List of tasks:
(a) In the plovers' eggs blog excerpt, what does the old cookbook call the most admirable way to serve plovers' eggs?
(b) Extract the passage of the plovers' eggs blog excerpt between "I'm sure you've" and "never forgot it.", inclusive.

Source excerpt:
Friday, November 16, 2018

Most Admirable of All

You know I don't "blog" anymore but people keep sending me new information about plovers' eggs. Megan sent me a passage from an old cookbook that says plovers' eggs are "incomparable in a salad or sandwich; and most admirable of all set like large opals in aspic jelly."

Thursday, November 15, 2018

Regarding Plovers' Eggs

I'm sure you've been wondering whether there was any controversial fallout over yesterday's plovers' eggs "post." As a matter of fact, novelist Jeff Abbott introduced me to a storyline in which Jimmy Olsen is called upon to rustle up some plovers' eggs (see above). The tale introduced a young Jeff Abbott to the concept of plovers and their eggs and he never forgot it.

Data lines:

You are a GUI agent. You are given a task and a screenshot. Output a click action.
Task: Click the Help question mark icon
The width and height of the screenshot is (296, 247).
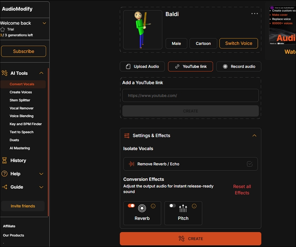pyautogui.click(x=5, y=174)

Results in order:
(a) Set like large opals in aspic jelly.

(b)
I'm sure you've been wondering whether there was any controversial fallout over yesterday's plovers' eggs "post." As a matter of fact, novelist Jeff Abbott introduced me to a storyline in which Jimmy Olsen is called upon to rustle up some plovers' eggs (see above). The tale introduced a young Jeff Abbott to the concept of plovers and their eggs and he never forgot it.